■ EXERCICES
A) Dans le texte sur Satan dans la Bible, par quel mot grec la Septante traduit-elle presque toujours ShaTaN ?
B) Reprenez le texte sur Satan dans la Bible juste après sa dernière phrase et poursuivez-le.

■ EXTRAIT FOURNI

========================

Contrairement à ce que nous pourrions penser, le personnage de Satan ou du Diable est beaucoup plus présent dans le Nouveau Testament que dans l’Ancien Testament. La raison en est que cette figure du mal personnifié n'apparaît que tardivement dans le judaïsme. Comme nous l’avons vu avec l’utilisation du verbe ShaTaN (barrer) dont l’ange de Dieu est le sujet, dans une grande partie de l’Ancien Testament, Dieu est aussi bien l’auteur du mal que du bien. Bien sûr, le mal n’est alors pas gratuit comme cela le deviendra par la suite avec la personnification de Satan ; le mal est souvent présenté comme une punition ou la mise en évidence que Dieu ne soutient plus tel homme ou tel comportement : un des exemples les plus nets se trouve en 1 Samuel 18,6-12 :

“ ...A leur arrivée, quand David revint après avoir battu le Philistin, … les femmes, s'ébattaient, chantaient en chœur : «Saül en a battu des milliers, et David des myriades.»
Saül fut très irrité. Le mot lui déplut. Il dit :
« On attribue les myriades à David, et à moi les milliers. Il ne lui manque plus que la royauté !»
Et Saül regarda David de travers à partir de ce jour-là.
Le lendemain, un esprit mauvais, venu de Dieu, fondit sur Saül, et il entra en transe dans sa maison.
David jouait de son instrument comme les autres jours et Saül avait sa lance en main.
Saül jeta la lance et dit :
«Je vais clouer David au mur !»
Mais David, par deux fois, l'évita.
Saül craignit David, car le SEIGNEUR était avec lui et s'était retiré de Saül.

Dans ce récit, Dieu est en même temps à l’origine de l’esprit mauvais qui envahit Saül, mais aussi avec David pour lui permettre d’éviter la lance de Saül qui devait le clouer au mur. Ce n’est que plus tard, en particulier à l'époque de l'exil à Babylone, au moment où les croyants seront désemparés de voir des fidèles de Dieu, honnêtes et bons, être assaillis de malheurs qu’ils ne pourront plus attribuer à Dieu de telles actions. La figure de Satan prendra alors son indépendance (lire Job 1,1—2,10).

A l'époque où Jésus naît en Palestine, Satan fait donc partie de la culture dans laquelle il grandit, et la traduction grecque de la Bible Hébraïque, la Septante(1), traduit presque toujours les quelques mentions de ShaTaN par le grec Diabolos.

========================

■ EXTRAIT DE DONNÉES
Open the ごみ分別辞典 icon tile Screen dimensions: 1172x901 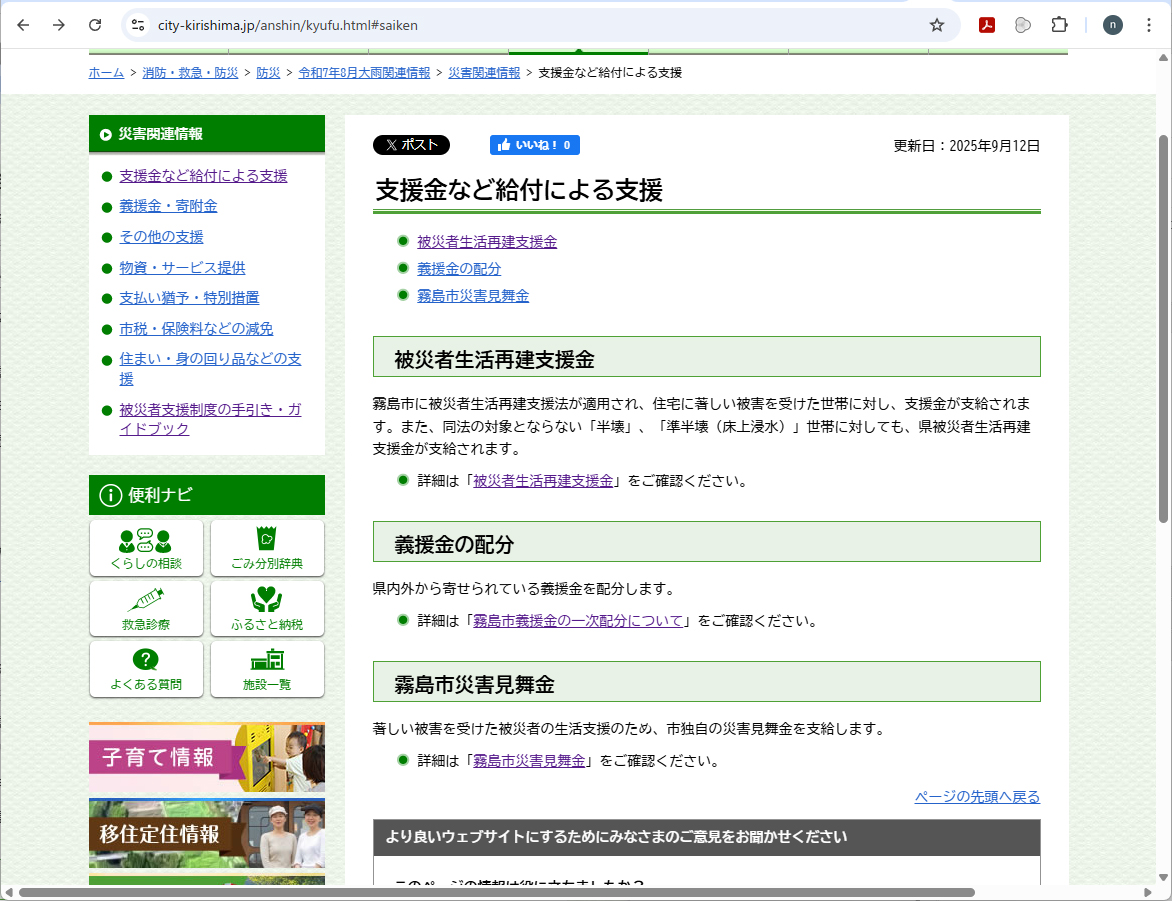click(x=267, y=548)
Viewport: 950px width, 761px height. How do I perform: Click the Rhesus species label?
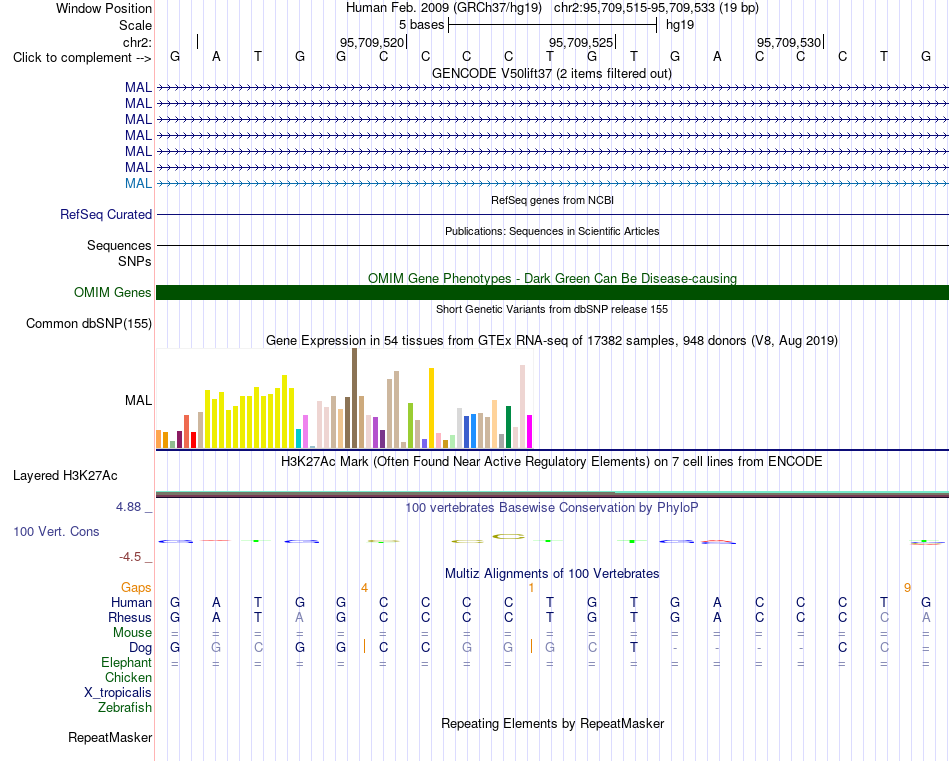click(x=130, y=617)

========================

■ RÉPONSES
A) Par le mot grec Diabolos.

B)
Dans la littérature juive inter-testamentaire (c'est-à-dire les écrits juifs produits durant les trois siècles qui précèdent notre ère, et qui se situent "entre" l’Ancien Testament et le Nouveau Testament), ce personnage prend de l’ampleur et d’autres noms apparaissent pour le désigner : Bélial ou Béliar, Mastéma, et les esprits mauvais, émanations de Satan.
C’est la raison pour laquelle nous trouvons dans le Nouveau Testament les termes Satan, Diabolos, et Béliar (une fois en 2 Corinthiens 6,15). Dans le Nouveau Testament, ce personnage du diable, quel qu’en soit le nom, apparaît dans de nombreux livres représentant tous les corpus : dans les quatre évangiles, dans les Actes des apôtres, dans de nombreuses lettres de Paul et de ses disciples, dans les épîtres catholiques et dans l’Apocalypse).

Le diable est, dans le Nouveau Testament, un adversaire, un personnage extérieur à l’être humain, prêt à le tenter, à le faire tomber, à lui faire commettre toute sorte de choses mauvaises. En général, il n’agit pas lui-même mais au travers de ses anges, de ses démons, au travers d'esprits impurs. Il est quelque fois mentionné comme celui qui est à l’origine des actes mauvais, contraire à la volonté de Dieu. Il est fourbe car son but est de tromper, d’égarer ainsi Paul écrit qu’il “se camoufle en ange de lumière” (2 Corinthiens 11,14). C’est là l'une des raisons pour laquelle il a été assimilé à Lucifer, un Dieu latin, qui était littéralement le “porteur de lumière”, l'esprit de l'air, et qui personnifiait la connaissance. Mais ce n'est qu'à partir du Haut Moyen Age que ce nom de Lucifer a été employé pour désigner Satan.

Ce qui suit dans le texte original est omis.